First be absolutely certain you did not bump the return pipe on the loader frame and smash it flat, causing the restriction.

I suggest you put a sawhorse under the loader bucket, then disconnect and then loosen the coupler on the hose side for the arm lowering hose. It may be necessary to get some help to push the bucket control valve for the raise and lower function forward (but not into the float position) as you hold the opened hose in a bucket. This only allows air to flow in and let the oil flow out of the system.

This will be messy, as the trapped oil behind that hose coupler will squirt out as the arms drop. Let it rest on the sawhorse.

If the loader arms drop with the hose coupler loosened your problem will almost always be in that coupler with the ball check. What happens is seal material, hose scraps, or Teflon sealing tape from loader hydraulics has worked its way into the return hose coupler. The coupler can usually be cleared by probing, but it may be much simpler to just install a new coupler. If the coupler is clear, the blockage will be in the corresponding female coupler on the loader valve, usually right on the pin that depresses the valve ball on the hose end coupler.

The request
Copy the loader hydraulics troubleshooting advice above in full, word for word.

Data extract

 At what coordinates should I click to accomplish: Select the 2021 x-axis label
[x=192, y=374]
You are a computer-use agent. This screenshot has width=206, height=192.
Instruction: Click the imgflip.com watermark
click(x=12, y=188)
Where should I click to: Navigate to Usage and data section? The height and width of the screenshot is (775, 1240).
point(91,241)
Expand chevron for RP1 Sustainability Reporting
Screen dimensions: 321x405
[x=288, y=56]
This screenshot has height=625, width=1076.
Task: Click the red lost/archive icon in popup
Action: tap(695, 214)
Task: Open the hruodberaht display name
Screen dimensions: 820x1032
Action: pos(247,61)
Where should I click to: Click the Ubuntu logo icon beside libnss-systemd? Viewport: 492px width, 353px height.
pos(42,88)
==
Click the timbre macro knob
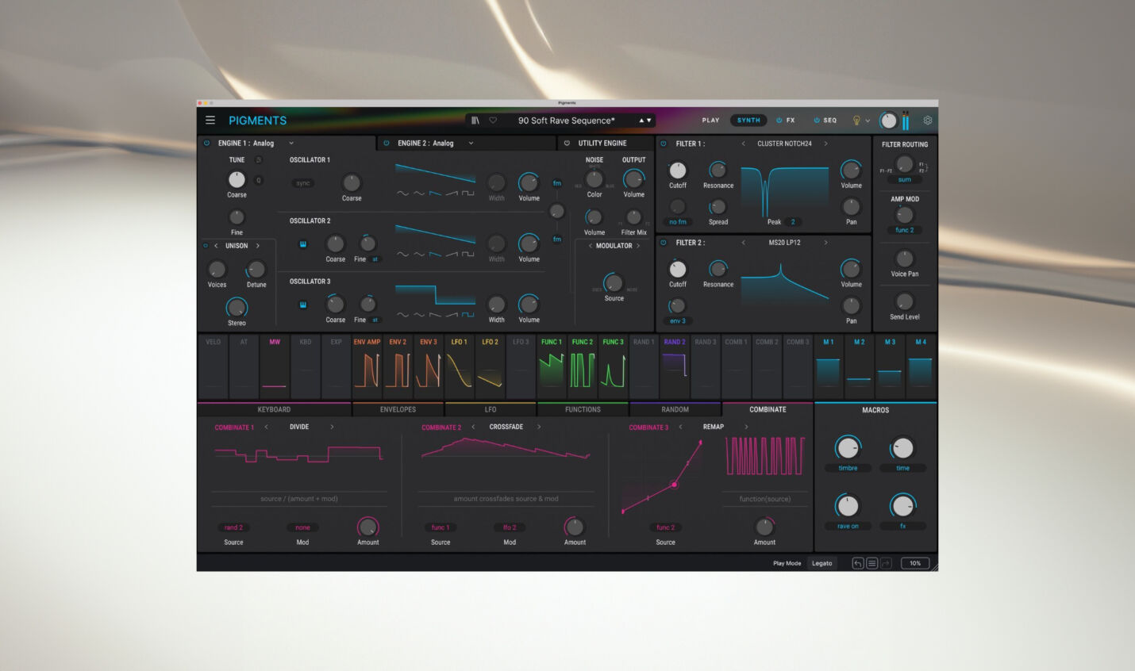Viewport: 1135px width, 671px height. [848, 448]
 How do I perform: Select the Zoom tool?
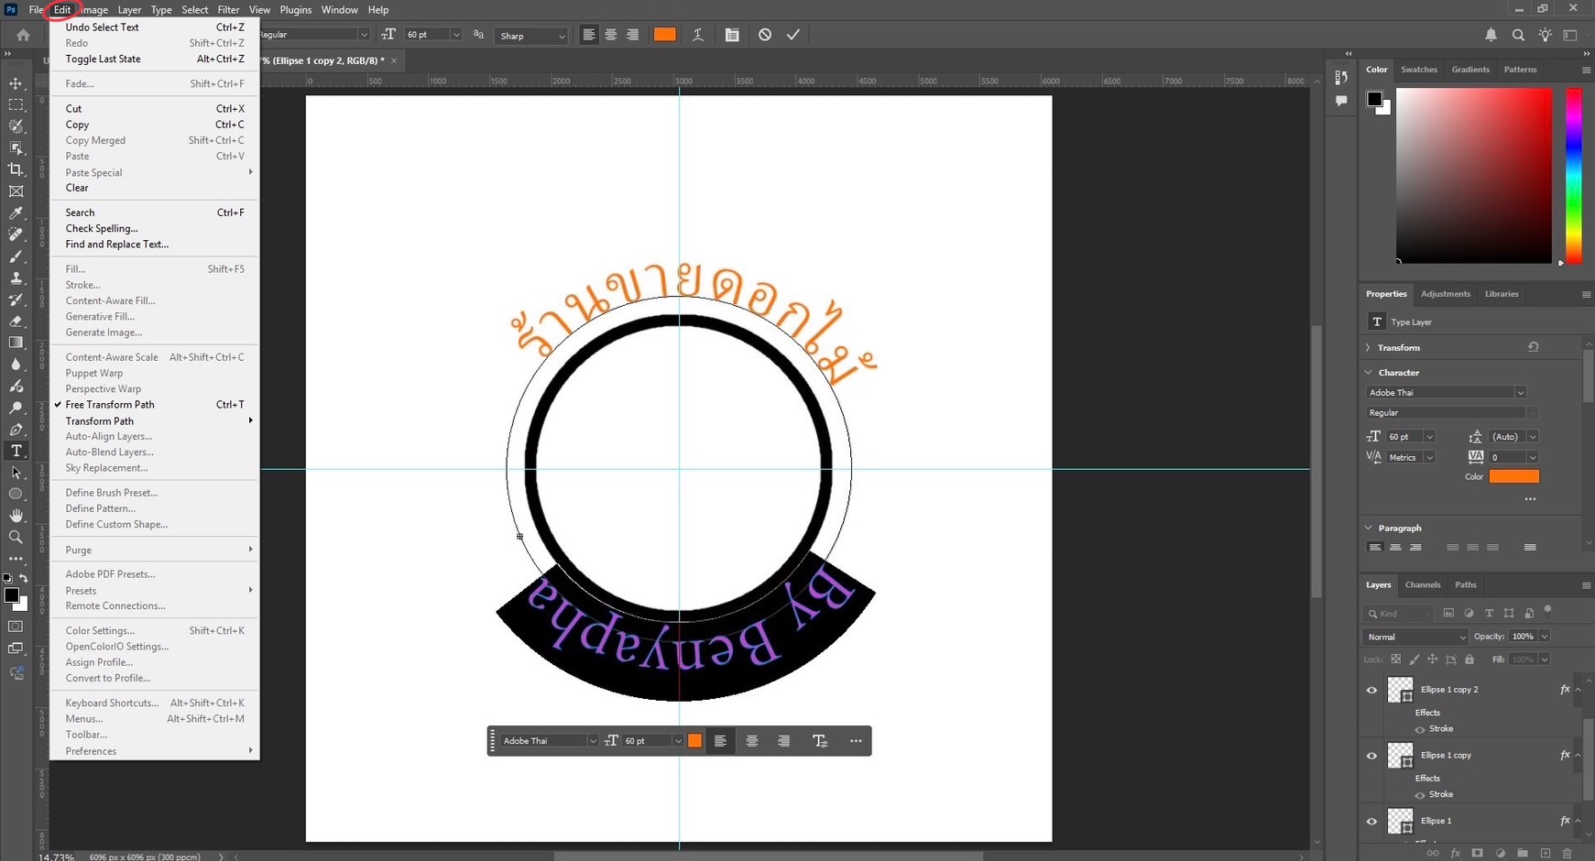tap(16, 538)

Task output
First be absolutely certain you did not bump the return pipe on the loader frame and smash it flat, causing the restriction.

I suggest you put a sawhorse under the loader bucket, then disconnect and then loosen the coupler on the hose side for the arm lowering hose. It may be necessary to get some help to push the bucket control valve for the raise and lower function forward (but not into the float position) as you hold the opened hose in a bucket. This only allows air to flow in and let the oil flow out of the system.

This will be messy, as the trapped oil behind that hose coupler will squirt out as the arms drop. Let it rest on the sawhorse.

If the loader arms drop with the hose coupler loosened your problem will almost always be in that coupler with the ball check. What happens is seal material, hose scraps, or Teflon sealing tape from loader hydraulics has worked its way into the return hose coupler. The coupler can usually be cleared by probing, but it may be much simpler to just install a new coupler. If the coupler is clear, the blockage will be in the corresponding female coupler on the loader valve, usually right on the pin that depresses the valve ball on the hose end coupler.